Three categories of puppy responses were noted to the SS test.
1. The pup willingly left its owner’s side to explore and entertain itself with the toys lying around. When the owner left, it hardly paid any attention, remaining absorbed in its activities. When the owner returned, the pup did not pay much attention to them.
2. The pup hesitated before leaving the owner’s side but eventually played with the toys. When the owner left the room, the pup ran to the door to follow and stared at the door for a short time before resuming play. When the owner returned the pup greeted its owner enthusiastically before returning to play.

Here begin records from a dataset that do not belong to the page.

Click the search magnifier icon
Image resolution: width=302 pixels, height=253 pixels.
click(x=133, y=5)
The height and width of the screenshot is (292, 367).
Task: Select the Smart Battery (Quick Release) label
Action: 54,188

3. The pup never left the owner’s side either to explore the novel environment or play with the toys. It acted distraughtly and whined or whimpered when its owner left the room. The greeting on the owner’s return was exuberant.
The first category of response (1) indicated that the puppy had not developed a proper bond with the new owner (under attachment). The second category of response (2) indicated that the pup had a healthy bond with the new owner (normal attachment). The third category of response (3) indicated that the pup was overly dependant on the owner and foreshadowed future separation distress.
Pups in response category (1) had not developed a bond with their owner because the owners had not spent enough quality time with the pups. Owners of pups in response category (2) had most likely played their cards just right, by paying their pup attention when attention was due, providing the requisite social experiences, and protecting them from lengthy periods of time alone. Owners of pups in response category (3) likely overindulged their pups when they were around but, for whatever reason, had left them unattended for overly long periods, either at night or when they went to work. This “emotional roller coaster” experience seems to set the stage for separation anxiety and general lack of confidence.
Imprinting, an elemental form of bonding, occurs most readily during a sensitive period of development. If the time and circumstances of an initial introduction of animals is appropriately staged, it is quite literally possible to have a lion lie down with a lamb. With this in mind, it’s almost child’s play to have a dog bond with a cat – subsequently learning to be accepting of cats in general. All you have to do is arrange for benign introductions to occur during the sensitive period of development. The sensitive period for such learning to occur in dogs is between 3 – 12 weeks of age. During this time period, owners can engineer all kinds of useful friendships between animals of the same or different species.
As many owners already know, dogs don’t just bond to their moms or to their human owners. They can also bond with other dogs. So powerful can such bonds be between one individual and another that they may show separation anxiety or frank depression if separated. This is not a bad arrangement until longterm separation through illness or death becomes inevitable. In such cases, dogs must be trained to develop new bonds with either other dogs (a new puppy, perhaps) or new human acquaintances. In severe cases, antidepressants may be needed to help such formerly bonded dogs around this sharp corner of life.
If all has not gone according to plan for a pup, by way of bonding experiences in early life, all is not lost. Many dysfunctional dogs who start out overly dependent on their human caregivers can be retrained to develop confidence in themselves, they can be trained to be independent i.e. to stand on their own four feet. It’s damage control, sure enough, but it works. Whatever people say, you can teach and old(er) dog new tricks, though it often takes considerably longer.